I was cleaning up my desk in the office earlier this week and realized that the speakers I was using were actually from the very first serious computer I ever owned. It was a generic beige box my parents got for me used at a repair shop in a college town. No doubt some student’s old machine. The original CRT monitor it came with didn’t work, but my mom found a replacement. It had Windows 98, a very finicky CD-ROM drive, a 3.5GB hard drive and a god-only-knows CPU.
It was the computer on which I learned to program. I was mostly self-taught at the time. This was back in 2002. I don’t remember how exactly the machine died. Looking back on it, and having more experience with computer repair now, it was probably the power supply. I remember it no longer working after a storm. A surge was unlikely, but old power supplies like that do tend to fail.
So here I was, feeling all nostalgic for this old machine when I remembered that actually, I still had the original hard drive kicking around in a drawer in my apartment. Would it still work? What was on it? I don’t think I’ve ever thrown out a hard drive. I always keep them. As long as they’re not failed, I keep them.
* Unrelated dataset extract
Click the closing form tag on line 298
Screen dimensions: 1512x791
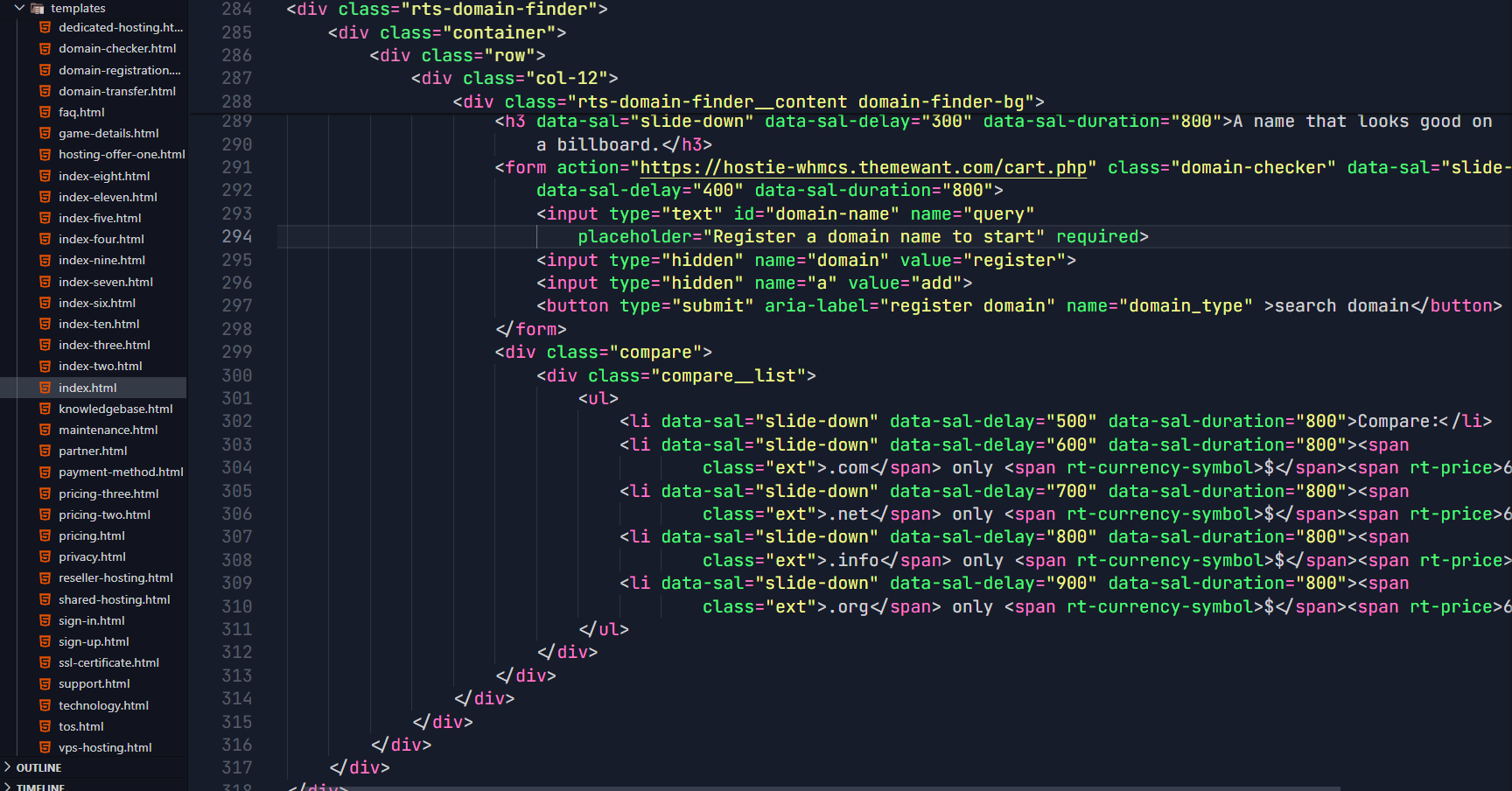coord(531,329)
What does a 10+ year old hard drive look like? Surprisingly similar to modern 3.5-inch drives. Same form factor at least, and a sticker indicating it’s nearly 3000 times smaller in capacity. The bigger question was would it spin up and would my 2014 Macbook Air be able to read from it? Amazingly after cobbling together my one parallel ATA connector and plugging the USB end into my Air, the drive spun up. It was very noisey, both the spinning and the head, but it was spinning. After a while, the drive finally mounted and I was able to browse around it. Color me impressed. I’m not sure what the original file system was. It was probably FAT32, but I don’t actually know for sure. OSX El Capitan had no problem reading it though.
It was mostly a fun nostalgia trip. I didn’t have much on that computer. There were some early programs I had written, but I have almost no idea how to get them off and running again. To better preserve the data, I copied the entire contents of the drive to my Air. Maybe someday I’ll decide to tackle building a Windows 98 virtual machine to really kick nostalgia into overdrive. Though I already have a PowerBook 180c I’m trying to get running.